---------- The data ----------
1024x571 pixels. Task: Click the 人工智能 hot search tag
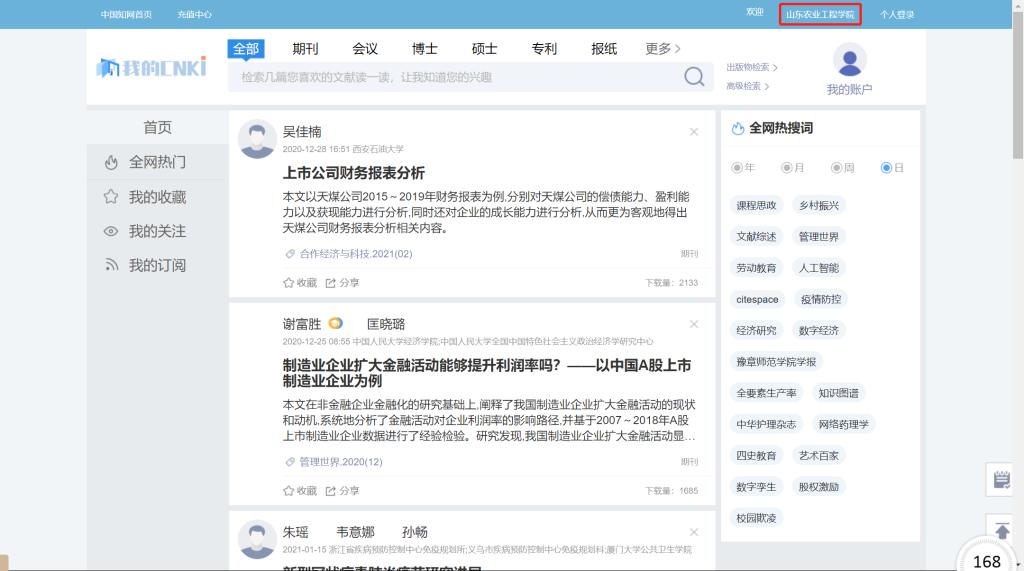pos(818,268)
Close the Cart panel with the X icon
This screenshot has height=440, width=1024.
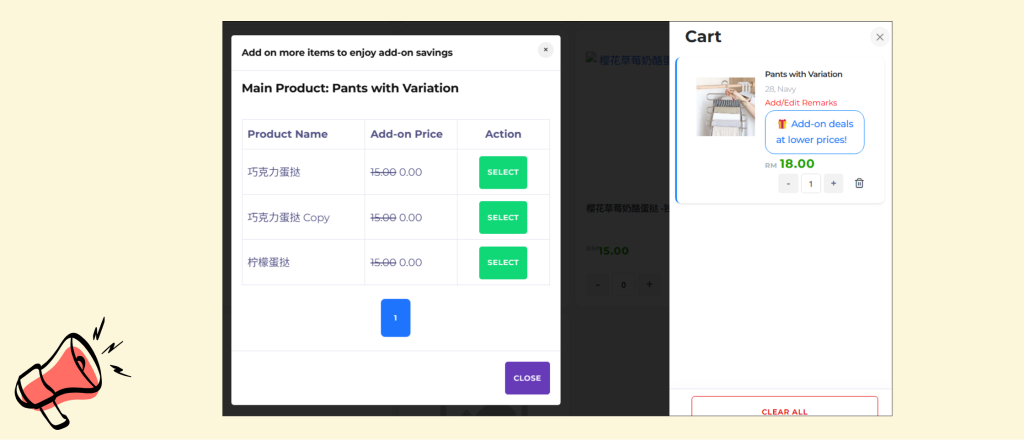point(879,37)

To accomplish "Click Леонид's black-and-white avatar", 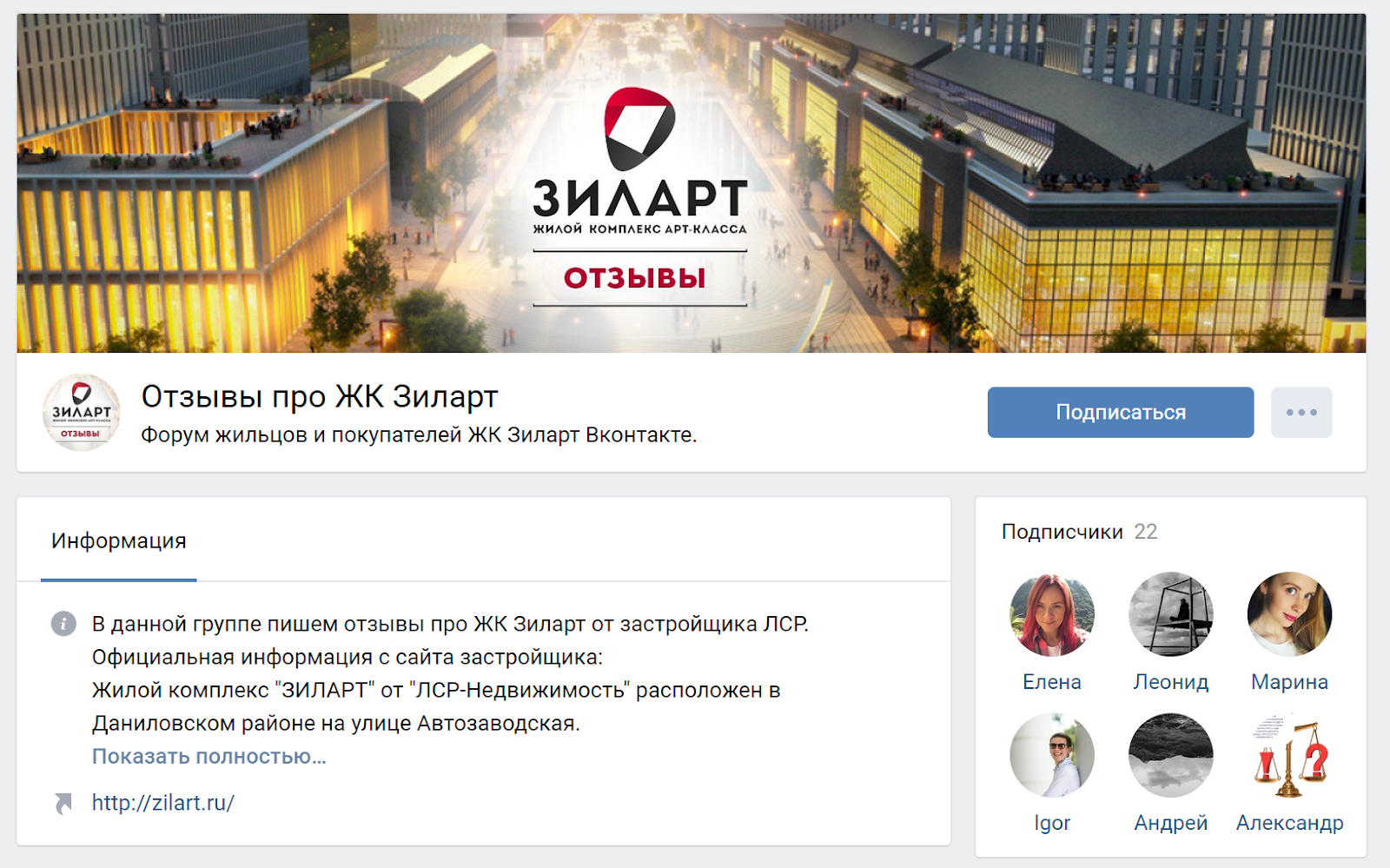I will click(x=1170, y=614).
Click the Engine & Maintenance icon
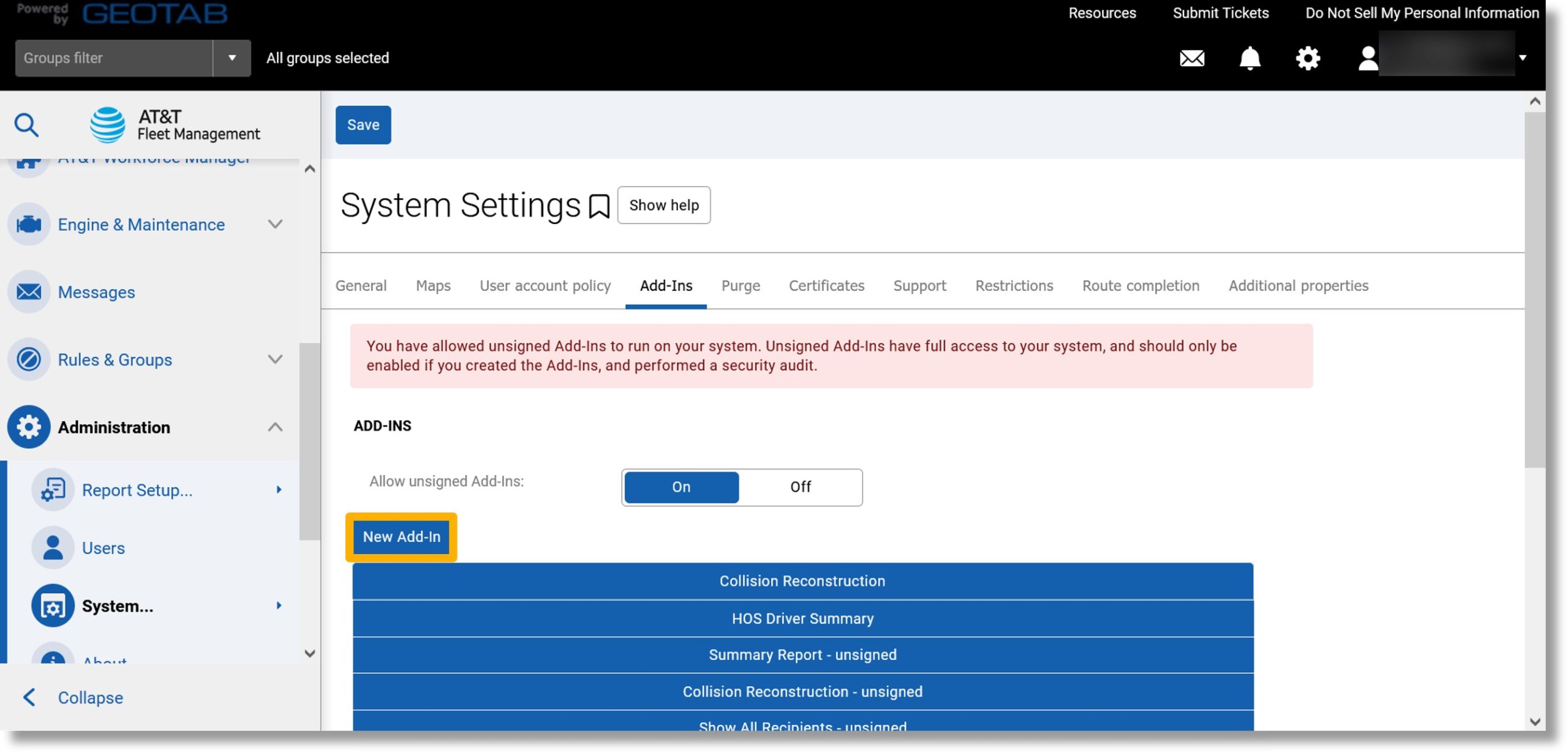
----------
Set problem –
Copy out every line of the rows above that contains the string "icon", matching case exactly.

Correct response –
Close the Cart panel with the X icon
Click the Engine & Maintenance icon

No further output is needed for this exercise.